UNITED STATES
SECURITIES AND EXCHANGE COMMISSION
WASHINGTON, D.C. 20549
______________
FORM 8-K
CURRENT REPORT
PURSUANT TO SECTION 13 OR 15(d) OF THE
SECURITIES EXCHANGE ACT OF 1934
Date of Report (Date of earliest event reported):February 9, 2015
CAPITOL ACQUISITION CORP. II
(Exact Name of Registrant as Specified in Charter)
Delaware | 001-35898 | 27-4749725 | ||
(State or Other Jurisdiction | (Commission | (IRS Employer | ||
of Incorporation) | File Number) | Identification No.) |
509 7th Street, N.W., Washington, D.C. | 20004 | |
(Address of Principal Executive Offices) | (Zip Code) |
(202) 654-7060
(Registrant’s Telephone Number, Including Area Code)
Not Applicable
(Former Name or Former Address, if Changed Since Last Report)
Check the appropriate box below if the Form 8-K filing is intended to simultaneously satisfy the filing obligation of the registrant under any of the following provisions (see General Instruction A.2. below):
☐ Written communications pursuant to Rule 425 under the Securities Act (17 CFR 230.425)

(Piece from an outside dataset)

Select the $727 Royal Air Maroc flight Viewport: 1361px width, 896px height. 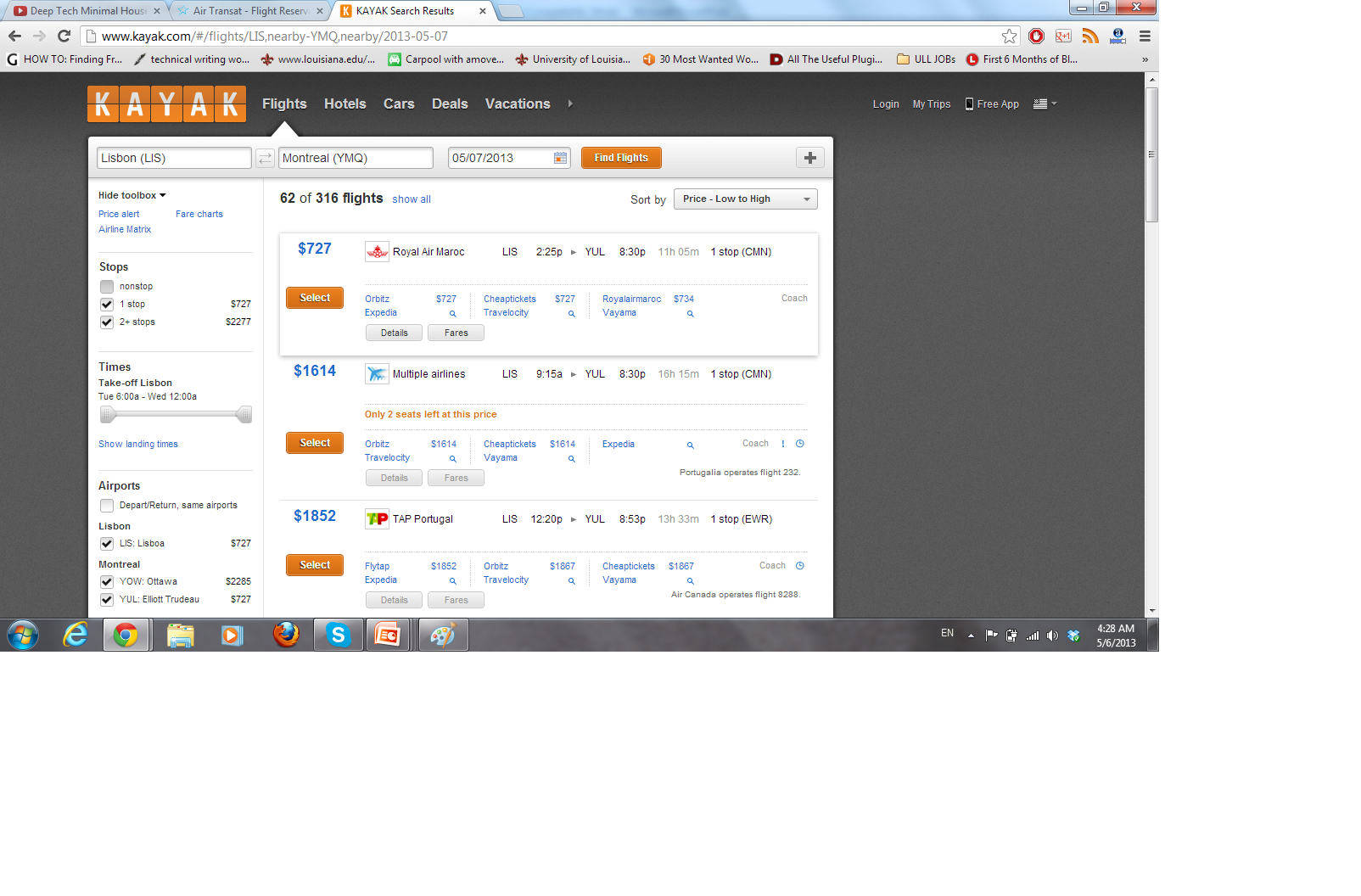coord(315,298)
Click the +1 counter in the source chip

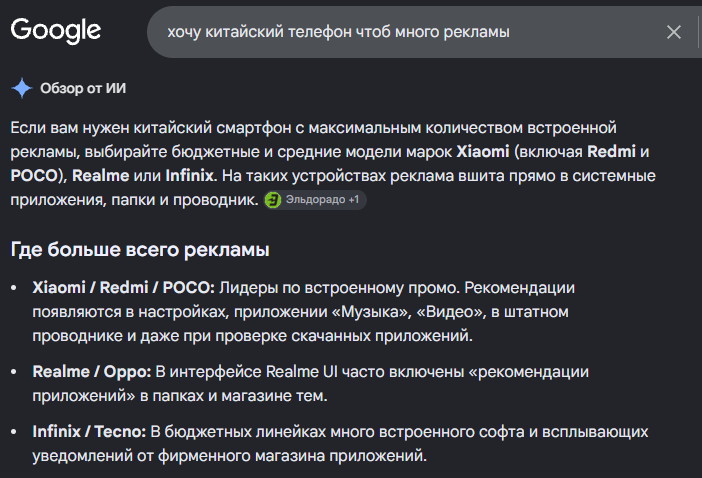(x=354, y=200)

☐ Soliciting material pursuant to Rule 14a-12 under the Exchange Act (17 CFR 240.14a-12)
☐ Pre-commencement communications pursuant to Rule 14d-2(b) under the Exchange Act (17 CFR 240.14d-2(b))
☐ Pre-commencement communications pursuant to Rule 13e-4(c) under the Exchange Act (17 CFR 240.13e 4(c))
Item 8.01. Other Events.
On February 9, 2015, Capitol Acquisition Corp. II (the “Company”) received notice that a Nasdaq Hearings Panel had granted the Company’s request for continued listing of the Company’s securities on The Nasdaq Stock Market (“Nasdaq”), subject to certain conditions.
The Company had requested a hearing to appeal the Nasdaq Staff’s determination to delist the Company’s securities for failure to solicit proxies and hold an annual meeting of stockholders within 12 months after its fiscal year ended December 31, 2013, as required by Nasdaq Listing Rules 5620(a) and (b). The hearing was held before the Nasdaq Hearings Panel on February 5, 2015.
The Nasdaq Hearings Panel’s decision is subject to certain conditions, including without limitation that, on or before May 15, 2015, the Company complete a business combination and receive from the Nasdaq Staff a determination that the business combination will meet all initial listing criteria for listing on Nasdaq. Failure to comply with the conditions could result in the delisting of the Company’s securities from Nasdaq. There can be no assurance that the Company will be able to satisfy these conditions.
SIGNATURE
Pursuant to the requirements of the Securities Exchange Act of 1934, the registrant has duly caused this report to be signed on its behalf by the undersigned hereunto duly authorized.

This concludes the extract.